FDA is developing a process for submitting mandatory adverse event reports for cosmetics. Currently, we encourage electronic reporting through the Safety Reporting Portal (SRP).
Facility Registration
Manufacturers and processors must register their facilities with FDA and renew their registration every two years.
- FDA has the authority to suspend a facility’s registration if the agency determines that a cosmetic product manufactured or processed by the registered facility and distributed in the United States has a reasonable probability of causing serious adverse health consequences or death to humans, and the agency has a reasonable belief that other products manufactured or processed by the facility may be similarly affected because of a failure that cannot be isolated to a product or products, or is sufficiently pervasive to raise concerns about other products manufactured in the facility. If a facility’s registration is suspended, it is a prohibited act to distribute or sell (or otherwise introduce or deliver into commerce) in the United States cosmetic products from the facility.
Product Listing
A responsible person must list each marketed cosmetic product with FDA, including product ingredients, and provide any updates annually.
Safety Substantiation
Companies and individuals who manufacture or market cosmetics have a responsibility to ensure the safety of their products. Neither the law nor FDA regulations require specific tests to demonstrate the safety of individual products or ingredients.

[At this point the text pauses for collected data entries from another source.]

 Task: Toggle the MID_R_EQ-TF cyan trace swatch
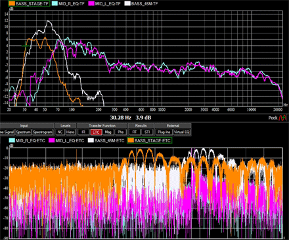[x=55, y=3]
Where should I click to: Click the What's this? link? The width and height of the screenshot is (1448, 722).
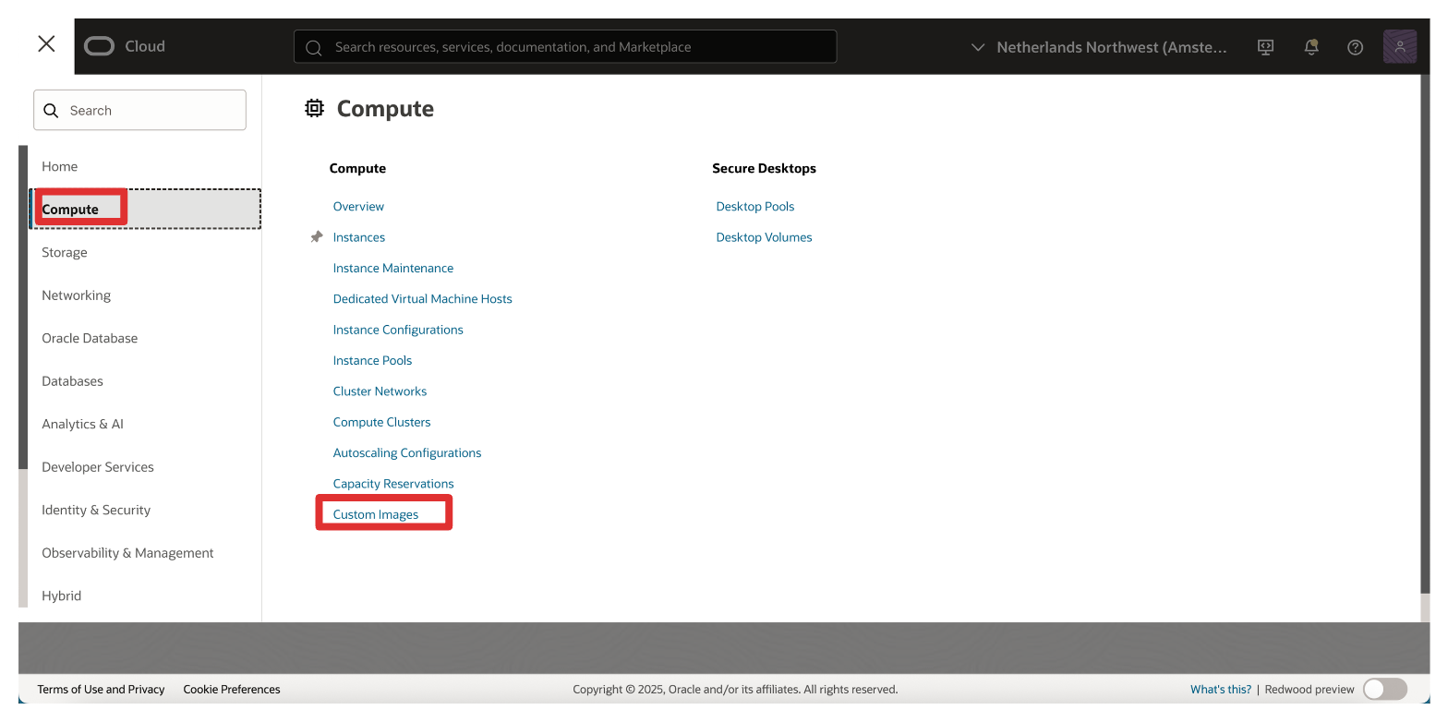click(x=1220, y=689)
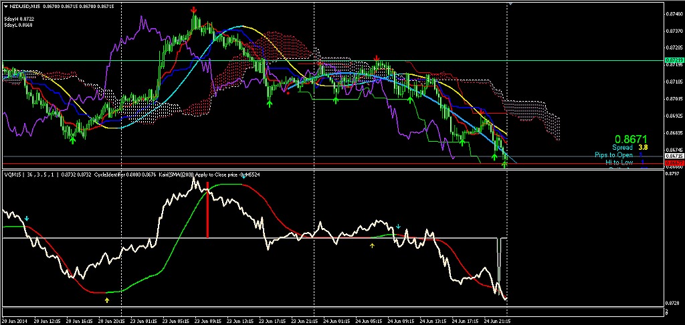The image size is (685, 325).
Task: Click the green up arrow at 20 Jun low
Action: point(72,139)
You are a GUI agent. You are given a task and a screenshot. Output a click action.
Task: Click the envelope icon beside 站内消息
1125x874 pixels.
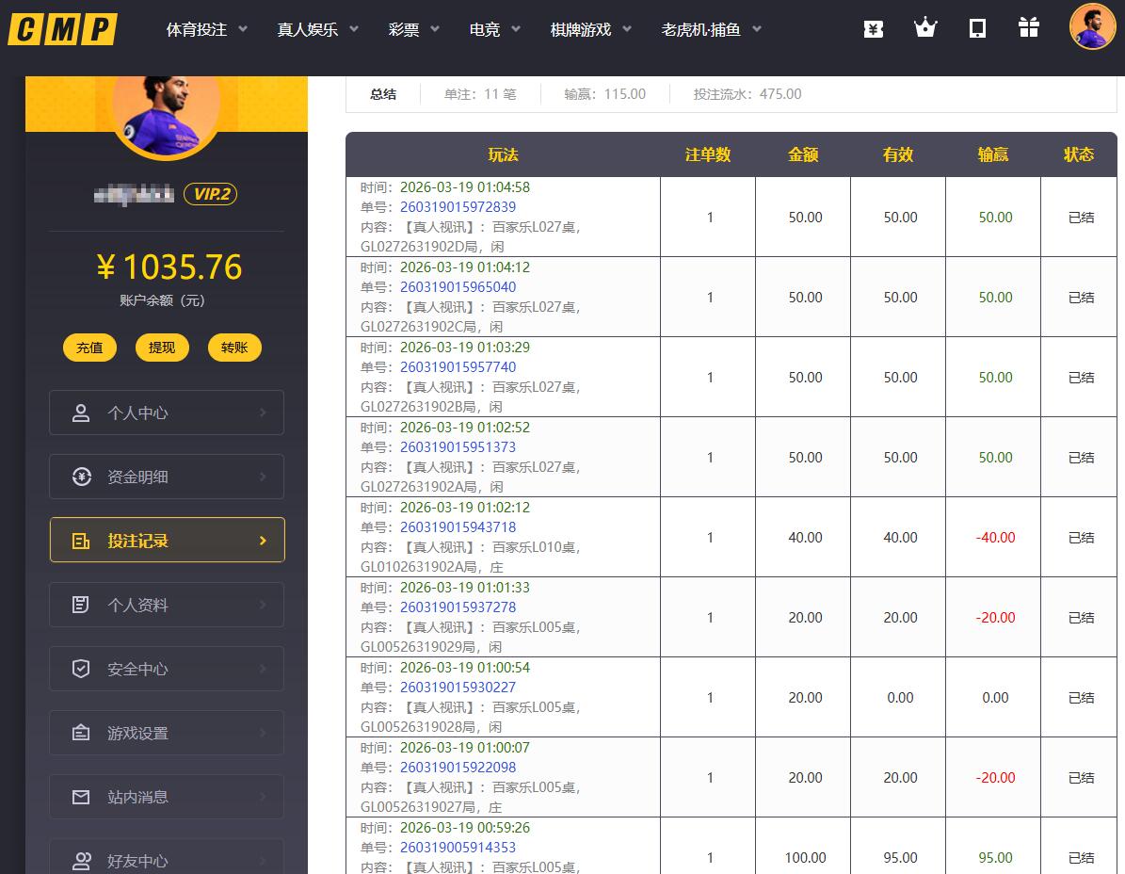[82, 797]
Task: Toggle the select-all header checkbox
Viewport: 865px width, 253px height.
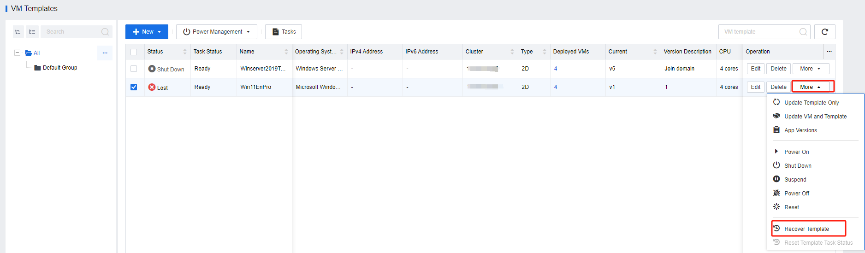Action: (134, 52)
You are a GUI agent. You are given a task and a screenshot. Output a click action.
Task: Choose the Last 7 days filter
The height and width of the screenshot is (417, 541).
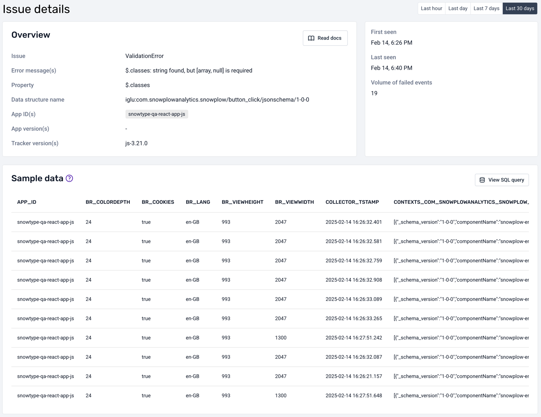coord(486,8)
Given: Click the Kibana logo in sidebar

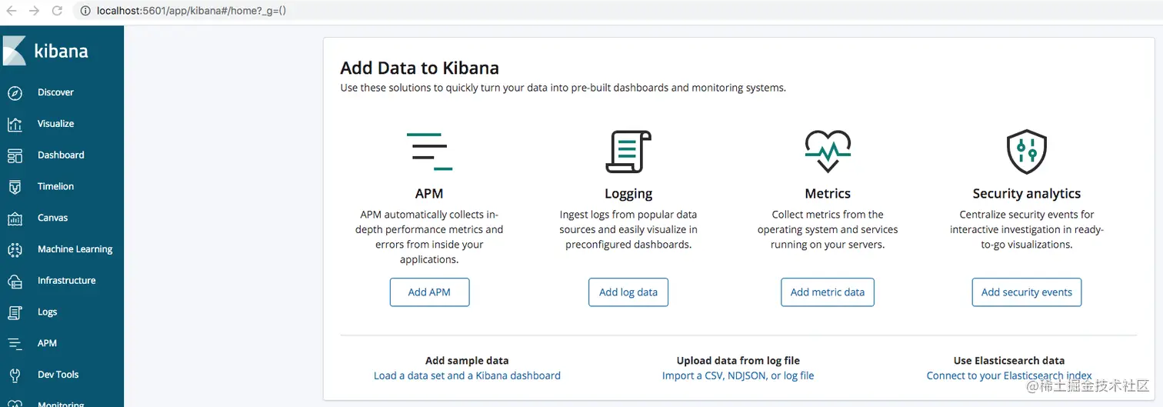Looking at the screenshot, I should (x=15, y=51).
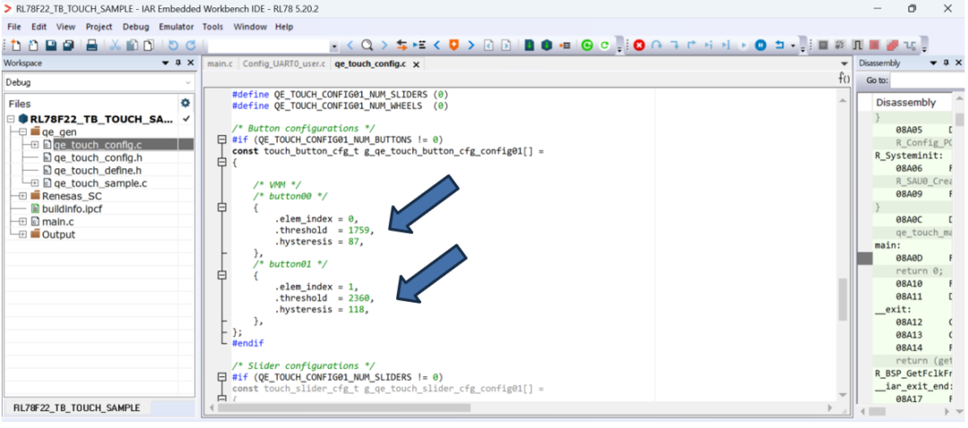Switch to the Config_UART0_user.c tab
968x428 pixels.
pos(283,64)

- A responsible person is required to ensure and maintain records supporting adequate safety substantiation of their cosmetic products. Manufacturers can use relevant safety data that is already available to support the safety of their products. Animal testing is not a requirement for marketing a cosmetic product. It’s important, however, that all data used to support the safety are derived from scientifically robust methods.
MoCRA also requires that industry comply with regulations that FDA will establish for:
Good Manufacturing Practice (GMP) requirements for facilities that manufacture cosmetic products:
The Federal Food, Drug and Cosmetic Act (the FD&C Act) prohibits the introduction, or delivery for introduction, into interstate commerce of cosmetics that are adulterated or misbranded (Section 301 of the FD&C Act). If you manufacture cosmetics, you can reduce the risk of adulterating or misbranding cosmetics by following the GMP recommendations in this guidance. By following these recommendations, you can effectively conduct a self-inspection to rate your operations.
Federal Food, Drug, and Cosmetic Act of 1938, as amended
To protect consumers from unsafe or deceptively labeled or packaged products by prohibiting the movement in interstate commerce of adulterated or misbranded food, drugs, devices, and cosmetics.
The cosmetics marketed in the United States, whether they are manufactured here or are imported from abroad, must comply with the labeling requirements of the Federal Food, Drug, and Cosmetic (FD&C) Act, the Fair Packaging and Labeling (FP&L) Act, and the regulations published by the Food and Drug Administration under the Authority of these two laws.
Fair Packaging and Labeling Act: To ensure that packages and their labels provide consumers with accurate information about the quantity of contents and facilitate value comparisons.
Federal Food, Drug, and Cosmetic Act: The FD&C Act prohibits the marketing of cosmetics that are adulterated or misbranded as well as their adulteration or misbranding while in interstate commerce.
The FD&C Act prohibits the marketing of cosmetics that are adulterated or misbranded as well as their adulteration or misbranding while in interstate commerce.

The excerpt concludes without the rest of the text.